> [Collected data entries]:
****************************************

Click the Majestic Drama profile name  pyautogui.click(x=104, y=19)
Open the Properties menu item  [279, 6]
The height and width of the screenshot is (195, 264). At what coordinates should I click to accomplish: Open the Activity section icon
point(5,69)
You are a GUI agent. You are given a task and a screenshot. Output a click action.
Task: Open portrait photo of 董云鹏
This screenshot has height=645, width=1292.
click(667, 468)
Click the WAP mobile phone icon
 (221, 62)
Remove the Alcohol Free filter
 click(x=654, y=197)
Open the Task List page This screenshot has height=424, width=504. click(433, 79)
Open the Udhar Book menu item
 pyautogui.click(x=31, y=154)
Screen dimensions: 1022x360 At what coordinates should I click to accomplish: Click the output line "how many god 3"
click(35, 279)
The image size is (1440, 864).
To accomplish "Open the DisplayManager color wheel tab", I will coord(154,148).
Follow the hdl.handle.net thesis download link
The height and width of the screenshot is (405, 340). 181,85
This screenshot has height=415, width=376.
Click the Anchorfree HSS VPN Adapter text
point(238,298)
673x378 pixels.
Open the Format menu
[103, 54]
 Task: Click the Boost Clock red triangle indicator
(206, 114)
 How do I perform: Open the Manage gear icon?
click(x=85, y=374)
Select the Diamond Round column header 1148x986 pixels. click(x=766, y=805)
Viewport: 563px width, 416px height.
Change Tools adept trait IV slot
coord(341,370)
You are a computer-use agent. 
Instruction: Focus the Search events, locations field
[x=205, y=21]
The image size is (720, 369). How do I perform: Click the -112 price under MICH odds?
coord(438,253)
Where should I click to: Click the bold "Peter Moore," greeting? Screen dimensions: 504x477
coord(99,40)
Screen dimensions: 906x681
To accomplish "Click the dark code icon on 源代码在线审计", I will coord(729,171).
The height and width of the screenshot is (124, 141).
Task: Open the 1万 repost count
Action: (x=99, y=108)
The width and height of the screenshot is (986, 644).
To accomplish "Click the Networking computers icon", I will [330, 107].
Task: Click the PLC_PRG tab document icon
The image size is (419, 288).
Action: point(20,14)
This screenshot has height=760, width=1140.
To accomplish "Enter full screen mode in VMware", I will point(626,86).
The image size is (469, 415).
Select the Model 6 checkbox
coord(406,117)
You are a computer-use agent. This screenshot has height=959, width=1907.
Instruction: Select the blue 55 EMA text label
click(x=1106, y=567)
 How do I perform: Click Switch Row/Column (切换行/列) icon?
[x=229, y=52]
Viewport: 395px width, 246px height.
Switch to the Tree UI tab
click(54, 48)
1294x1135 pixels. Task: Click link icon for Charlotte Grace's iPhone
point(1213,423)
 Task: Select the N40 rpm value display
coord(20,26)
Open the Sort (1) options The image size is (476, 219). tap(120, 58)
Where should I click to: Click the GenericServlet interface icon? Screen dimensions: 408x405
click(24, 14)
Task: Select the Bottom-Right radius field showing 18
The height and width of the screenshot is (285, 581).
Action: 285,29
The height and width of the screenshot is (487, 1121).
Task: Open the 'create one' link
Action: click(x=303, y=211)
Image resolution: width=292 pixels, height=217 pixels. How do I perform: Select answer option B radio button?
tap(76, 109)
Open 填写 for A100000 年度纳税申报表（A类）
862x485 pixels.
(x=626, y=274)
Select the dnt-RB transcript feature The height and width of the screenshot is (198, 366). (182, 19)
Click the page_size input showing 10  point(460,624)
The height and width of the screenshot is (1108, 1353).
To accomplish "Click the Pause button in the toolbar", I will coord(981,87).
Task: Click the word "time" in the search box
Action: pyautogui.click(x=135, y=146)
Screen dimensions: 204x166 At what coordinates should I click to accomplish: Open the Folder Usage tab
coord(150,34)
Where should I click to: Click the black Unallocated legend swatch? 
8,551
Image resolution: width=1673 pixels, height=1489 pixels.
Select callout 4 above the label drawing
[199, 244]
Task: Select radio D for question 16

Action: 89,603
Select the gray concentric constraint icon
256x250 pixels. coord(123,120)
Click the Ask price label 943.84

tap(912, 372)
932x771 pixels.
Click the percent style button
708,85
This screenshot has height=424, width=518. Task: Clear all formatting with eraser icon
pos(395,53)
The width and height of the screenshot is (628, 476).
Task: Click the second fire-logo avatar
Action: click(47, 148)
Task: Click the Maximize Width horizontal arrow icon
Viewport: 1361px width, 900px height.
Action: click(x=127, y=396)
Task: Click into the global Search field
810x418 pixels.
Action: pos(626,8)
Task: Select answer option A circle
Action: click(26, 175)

****************************************

> [Exercise directions]: Your answer must be a single number: the count of lines above that contain the string "showing".

> [Exercise answer]: 2